If we accept a basic truism of modern times, the preoccupations of Hollywood tend to reflect the way people are feeling about the world at any given moment. Given that most American films spring from the minds of a lot of hyperactive, overgrown adolescents who work in one of the nation's most competitive and ruthless industries, this has always been a highly suspect theory. Moreover, most movies are typically the end result of many years of tinkering and manipulation by hosts of writers, producers and directors, so that a movie's point of view is often difficult to attribute to any particular individual. However, since all four of these soon-to-be-released movies bear striking resemblances to any number of previously released Hollywood offerings, perhaps there are in fact some trends that can be discerned from their presence in our cultural dimension.
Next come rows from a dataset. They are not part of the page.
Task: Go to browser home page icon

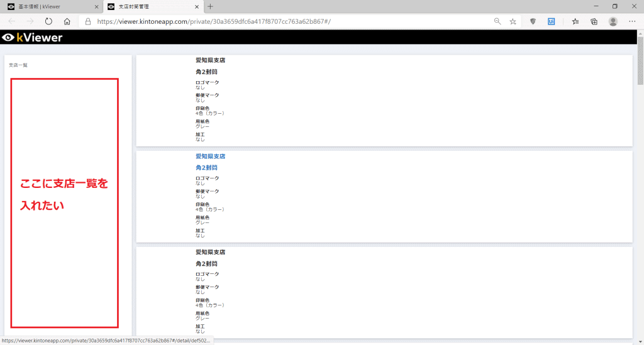Action: tap(67, 21)
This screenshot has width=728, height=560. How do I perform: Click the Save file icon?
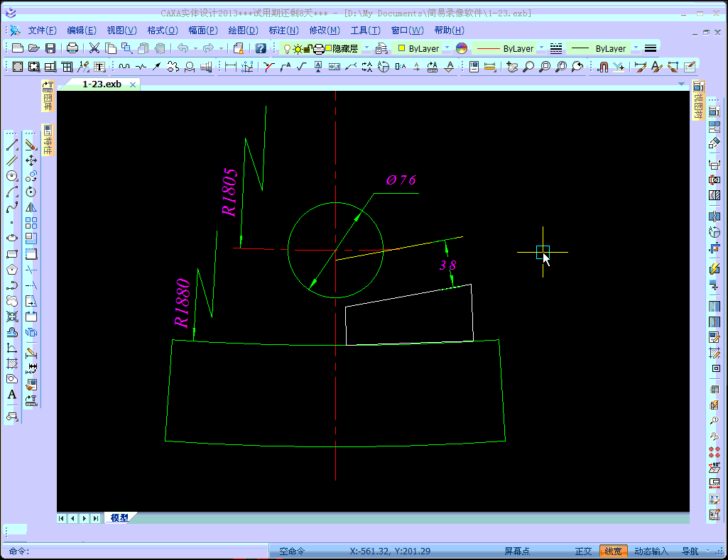[x=50, y=48]
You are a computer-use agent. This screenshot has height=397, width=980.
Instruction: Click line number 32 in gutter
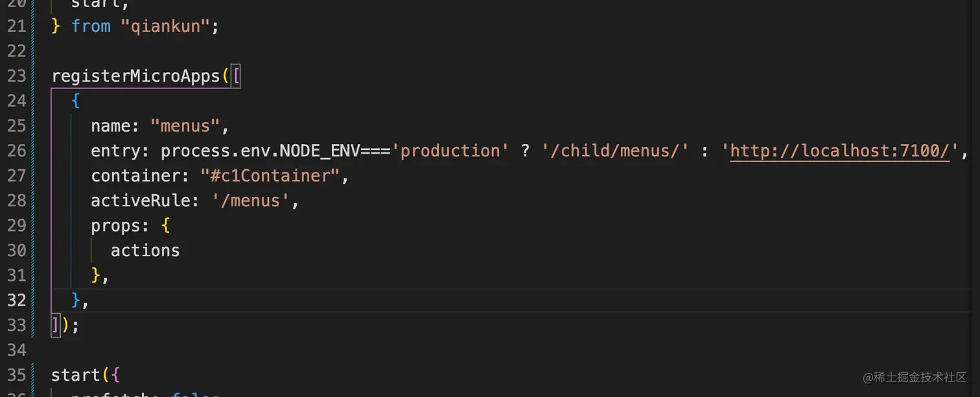tap(17, 300)
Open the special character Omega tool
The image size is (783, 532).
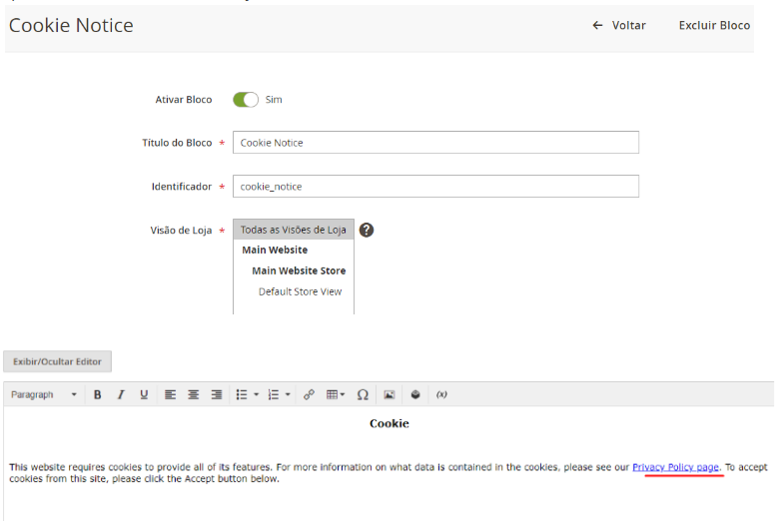pos(363,395)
The most obvious common denominator among the four is violence. This is nothing new, but one does get the impression that the movie world's obsession with mayhem has gotten progressively worse. In just about any random series of trailers shown in big movie houses these days, there are enough explosions, collisions, shootings, beatings and other unpleasant encounters to satisfy the bloodlust of any self-respecting warlord. There's a lot of violence in American society, to be sure. The murder rate, though down quite a bit from that of recent decades, is still shamefully high for a civilized nation. Still, most of us manage to go about our daily business without being witnesses to mass murder. We may not be as boringly tranquil as Canada or Switzerland, but compared to, say, Iraq (thanks, in part, to us), this is a very peaceful country. Indeed, one would have to wonder why people who were living under siege and the constant threat of imminent death would want to pay money to watch more of it at the movies.

Conspiracy theories are also big on the hit parade. People who feel that they do not have control over their lives, and/or that they do not have a meaningful voice in their societies, tend to be more inclined to believe in conspiracy theories. Being paranoid helps, too. In the wonderful world of the Internet, there is certainly a brisk trade in highly questionable narratives on any imaginable topic. At a time of widespread economic stress and perceived government remoteness, this is somewhat understandable. However, it is difficult to reconcile with the famed religiosity of the American public. It's one thing to believe that God has a plan for us, quite another to suppose that a cadre of nefarious individuals is calling the shots.

Which leads to another evident feature of these movies: the struggle between good and evil. Once again, the religious view is that genuine evil resides amongst us, and that the devil can take many forms. But men in black hats and trench coats? Large rock-like objects hurling projectiles at the West Coast? Bulked-up enemies of pre-Christian, Nordic heroes? If the devil's creative department is producing anything like this, hell must be severely over budget.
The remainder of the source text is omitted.